*** RECORD EXTRACTS Section Begins ***
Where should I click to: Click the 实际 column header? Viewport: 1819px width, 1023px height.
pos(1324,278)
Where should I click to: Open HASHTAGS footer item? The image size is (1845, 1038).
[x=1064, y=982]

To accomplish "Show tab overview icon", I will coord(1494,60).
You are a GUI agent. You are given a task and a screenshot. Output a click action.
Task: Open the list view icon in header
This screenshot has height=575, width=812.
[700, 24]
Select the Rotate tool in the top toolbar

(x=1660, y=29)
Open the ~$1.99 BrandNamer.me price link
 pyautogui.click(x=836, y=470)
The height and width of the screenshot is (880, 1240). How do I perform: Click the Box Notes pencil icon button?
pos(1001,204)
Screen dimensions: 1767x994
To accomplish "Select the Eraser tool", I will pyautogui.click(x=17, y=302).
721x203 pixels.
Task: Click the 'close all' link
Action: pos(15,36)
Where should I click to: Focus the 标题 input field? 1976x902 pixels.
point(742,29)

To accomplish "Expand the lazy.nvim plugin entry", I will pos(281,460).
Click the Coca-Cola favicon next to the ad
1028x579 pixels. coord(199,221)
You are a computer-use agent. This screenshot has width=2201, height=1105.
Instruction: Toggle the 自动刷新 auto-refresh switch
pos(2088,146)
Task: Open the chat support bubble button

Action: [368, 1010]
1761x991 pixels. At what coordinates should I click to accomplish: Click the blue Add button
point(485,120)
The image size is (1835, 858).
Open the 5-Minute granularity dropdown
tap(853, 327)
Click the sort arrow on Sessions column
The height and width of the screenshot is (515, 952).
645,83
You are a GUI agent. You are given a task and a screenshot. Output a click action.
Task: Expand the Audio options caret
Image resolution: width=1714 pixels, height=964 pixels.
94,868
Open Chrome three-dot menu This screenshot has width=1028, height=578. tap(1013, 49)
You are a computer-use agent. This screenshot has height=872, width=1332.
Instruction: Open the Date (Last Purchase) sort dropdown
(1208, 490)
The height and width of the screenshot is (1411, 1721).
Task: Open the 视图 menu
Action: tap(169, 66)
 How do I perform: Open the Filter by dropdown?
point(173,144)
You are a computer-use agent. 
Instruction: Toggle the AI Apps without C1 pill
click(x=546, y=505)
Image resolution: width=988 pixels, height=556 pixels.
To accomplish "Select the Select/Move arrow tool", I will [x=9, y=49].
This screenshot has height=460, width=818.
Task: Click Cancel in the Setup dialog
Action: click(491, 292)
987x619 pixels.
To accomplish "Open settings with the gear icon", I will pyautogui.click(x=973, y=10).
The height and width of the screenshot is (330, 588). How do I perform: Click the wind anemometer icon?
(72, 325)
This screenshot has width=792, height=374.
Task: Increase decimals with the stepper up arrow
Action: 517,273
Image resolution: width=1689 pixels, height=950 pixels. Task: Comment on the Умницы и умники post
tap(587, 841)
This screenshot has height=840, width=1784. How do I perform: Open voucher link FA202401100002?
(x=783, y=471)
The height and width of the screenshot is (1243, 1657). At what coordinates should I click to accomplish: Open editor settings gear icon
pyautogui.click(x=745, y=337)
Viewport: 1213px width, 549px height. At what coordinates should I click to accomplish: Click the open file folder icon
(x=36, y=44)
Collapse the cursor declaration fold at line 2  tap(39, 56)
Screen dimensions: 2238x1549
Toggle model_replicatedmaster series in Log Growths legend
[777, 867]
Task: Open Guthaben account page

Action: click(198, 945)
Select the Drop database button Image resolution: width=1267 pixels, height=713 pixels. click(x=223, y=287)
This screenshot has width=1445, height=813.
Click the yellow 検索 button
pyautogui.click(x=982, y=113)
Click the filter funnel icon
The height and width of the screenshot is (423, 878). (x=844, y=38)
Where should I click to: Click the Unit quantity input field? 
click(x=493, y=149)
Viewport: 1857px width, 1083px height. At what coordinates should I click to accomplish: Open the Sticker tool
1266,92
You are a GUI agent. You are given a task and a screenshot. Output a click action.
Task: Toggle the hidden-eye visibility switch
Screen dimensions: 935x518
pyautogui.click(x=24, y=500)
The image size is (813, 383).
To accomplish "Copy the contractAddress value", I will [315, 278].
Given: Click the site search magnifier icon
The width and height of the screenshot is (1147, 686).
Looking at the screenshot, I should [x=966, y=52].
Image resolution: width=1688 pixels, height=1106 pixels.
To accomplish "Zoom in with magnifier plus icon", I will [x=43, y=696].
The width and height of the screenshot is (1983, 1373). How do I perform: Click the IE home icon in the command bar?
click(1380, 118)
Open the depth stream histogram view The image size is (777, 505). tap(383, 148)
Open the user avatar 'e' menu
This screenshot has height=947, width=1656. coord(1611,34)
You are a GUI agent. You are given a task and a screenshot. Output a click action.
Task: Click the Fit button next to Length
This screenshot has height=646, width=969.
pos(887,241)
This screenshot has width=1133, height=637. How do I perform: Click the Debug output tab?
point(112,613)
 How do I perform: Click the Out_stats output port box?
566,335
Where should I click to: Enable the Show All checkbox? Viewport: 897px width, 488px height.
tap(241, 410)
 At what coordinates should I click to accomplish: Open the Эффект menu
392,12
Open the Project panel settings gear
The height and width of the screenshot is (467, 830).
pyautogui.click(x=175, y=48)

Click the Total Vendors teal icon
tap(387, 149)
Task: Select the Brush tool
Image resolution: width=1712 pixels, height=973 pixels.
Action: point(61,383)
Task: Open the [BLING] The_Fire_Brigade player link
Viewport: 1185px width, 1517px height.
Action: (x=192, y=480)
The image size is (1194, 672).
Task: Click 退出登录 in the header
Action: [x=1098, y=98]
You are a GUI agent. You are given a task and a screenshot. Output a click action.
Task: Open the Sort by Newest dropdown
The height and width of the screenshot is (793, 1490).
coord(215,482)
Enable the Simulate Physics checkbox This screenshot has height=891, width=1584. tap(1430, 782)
*** RECORD EXTRACTS Section Ends ***
_WHAT TO WORK ON_:
Exactly one number is the answer: how many lines of the entries contain the string "magnifier".

_RESULT_:
2